1 of 8. Mehdi Army fighters loyal to Shi'ite cleric Moqtada al-Sadr stand during a military-style training in Baghdad June 19, 2014.


Speaking after a meeting with his national security team, Obama said he was prepared to take 'targeted' military action later if deemed necessary, thus delaying but still keeping open the prospect of air strikes to fend off a militant insurgency. But he insisted that U.S. troops would not return to combat in Iraq.


Obama also delivered a stern message to Prime Minister Nuri al-Maliki on the need to take urgent steps to heal Iraq's sectarian rift, something U.S. officials say the Shi'ite leader has failed to do and which an al Qaeda splinter group leading the Sunni revolt has exploited.

AIM A: Duplicate the passage of the Iraq article from "Speaking after a" to "combat in Iraq.".
The article and the records come from separate sources.

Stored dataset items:

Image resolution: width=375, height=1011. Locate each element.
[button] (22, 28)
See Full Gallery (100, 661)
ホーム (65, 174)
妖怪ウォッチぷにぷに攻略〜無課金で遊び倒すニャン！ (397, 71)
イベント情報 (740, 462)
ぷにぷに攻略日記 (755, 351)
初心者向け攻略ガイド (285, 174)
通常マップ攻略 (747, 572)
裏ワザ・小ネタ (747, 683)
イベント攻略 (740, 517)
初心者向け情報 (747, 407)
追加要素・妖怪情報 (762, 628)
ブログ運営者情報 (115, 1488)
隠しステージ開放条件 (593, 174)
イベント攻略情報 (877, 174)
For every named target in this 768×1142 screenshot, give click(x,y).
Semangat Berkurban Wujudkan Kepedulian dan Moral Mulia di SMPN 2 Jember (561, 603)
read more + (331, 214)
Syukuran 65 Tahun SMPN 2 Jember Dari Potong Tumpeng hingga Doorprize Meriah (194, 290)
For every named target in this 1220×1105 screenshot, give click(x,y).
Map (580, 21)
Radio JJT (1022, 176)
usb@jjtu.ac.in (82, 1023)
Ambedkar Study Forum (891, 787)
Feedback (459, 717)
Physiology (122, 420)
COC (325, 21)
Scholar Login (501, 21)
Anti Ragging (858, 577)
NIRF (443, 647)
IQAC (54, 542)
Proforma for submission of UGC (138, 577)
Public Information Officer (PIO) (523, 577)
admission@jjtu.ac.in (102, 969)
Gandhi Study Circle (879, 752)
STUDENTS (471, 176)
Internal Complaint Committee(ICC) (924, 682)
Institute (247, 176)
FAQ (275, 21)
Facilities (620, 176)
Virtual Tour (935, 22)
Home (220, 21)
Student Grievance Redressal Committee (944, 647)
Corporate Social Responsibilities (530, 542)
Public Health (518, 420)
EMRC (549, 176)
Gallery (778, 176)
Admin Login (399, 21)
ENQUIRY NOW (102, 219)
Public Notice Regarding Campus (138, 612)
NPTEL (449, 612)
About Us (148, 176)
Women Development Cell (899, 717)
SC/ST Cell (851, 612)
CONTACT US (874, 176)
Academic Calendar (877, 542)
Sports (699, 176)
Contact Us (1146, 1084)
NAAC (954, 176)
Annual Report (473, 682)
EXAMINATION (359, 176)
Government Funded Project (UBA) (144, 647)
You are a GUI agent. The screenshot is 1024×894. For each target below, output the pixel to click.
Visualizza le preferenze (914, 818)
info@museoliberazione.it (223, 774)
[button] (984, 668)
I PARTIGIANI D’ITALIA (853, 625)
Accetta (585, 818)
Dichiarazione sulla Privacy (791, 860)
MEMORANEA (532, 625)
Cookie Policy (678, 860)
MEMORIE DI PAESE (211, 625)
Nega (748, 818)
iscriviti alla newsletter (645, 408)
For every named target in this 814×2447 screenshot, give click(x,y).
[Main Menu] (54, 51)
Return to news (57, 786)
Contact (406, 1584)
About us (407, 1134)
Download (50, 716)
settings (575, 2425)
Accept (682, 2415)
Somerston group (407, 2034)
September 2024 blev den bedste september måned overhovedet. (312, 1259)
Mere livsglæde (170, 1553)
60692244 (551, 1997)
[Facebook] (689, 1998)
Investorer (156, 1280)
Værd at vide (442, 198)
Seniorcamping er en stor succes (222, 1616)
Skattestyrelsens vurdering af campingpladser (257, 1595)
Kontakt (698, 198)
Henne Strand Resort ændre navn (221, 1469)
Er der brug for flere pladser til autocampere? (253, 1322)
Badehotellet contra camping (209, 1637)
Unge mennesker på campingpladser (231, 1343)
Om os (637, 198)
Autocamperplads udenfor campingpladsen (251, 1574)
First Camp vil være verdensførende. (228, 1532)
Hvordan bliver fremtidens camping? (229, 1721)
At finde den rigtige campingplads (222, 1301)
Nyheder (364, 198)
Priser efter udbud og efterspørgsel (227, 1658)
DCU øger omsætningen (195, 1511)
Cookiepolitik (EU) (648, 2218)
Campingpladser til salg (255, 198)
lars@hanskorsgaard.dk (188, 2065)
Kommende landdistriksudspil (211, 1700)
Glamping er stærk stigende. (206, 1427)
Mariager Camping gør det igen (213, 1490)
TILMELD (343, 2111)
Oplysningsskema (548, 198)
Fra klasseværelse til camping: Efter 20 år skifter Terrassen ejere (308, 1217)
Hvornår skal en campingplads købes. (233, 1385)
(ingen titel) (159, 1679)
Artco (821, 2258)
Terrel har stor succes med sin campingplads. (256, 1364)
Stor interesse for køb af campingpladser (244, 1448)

AIM B: Pull out every line of the records that contains the string "Public", matching its case exactly.

WORKED SOLUTION A:
Speaking after a meeting with his national security team, Obama said he was prepared to take 'targeted' military action later if deemed necessary, thus delaying but still keeping open the prospect of air strikes to fend off a militant insurgency. But he insisted that U.S. troops would not return to combat in Iraq.

WORKED SOLUTION B:
Public Information Officer (PIO) (523, 577)
Public Health (518, 420)
Public Notice Regarding Campus (138, 612)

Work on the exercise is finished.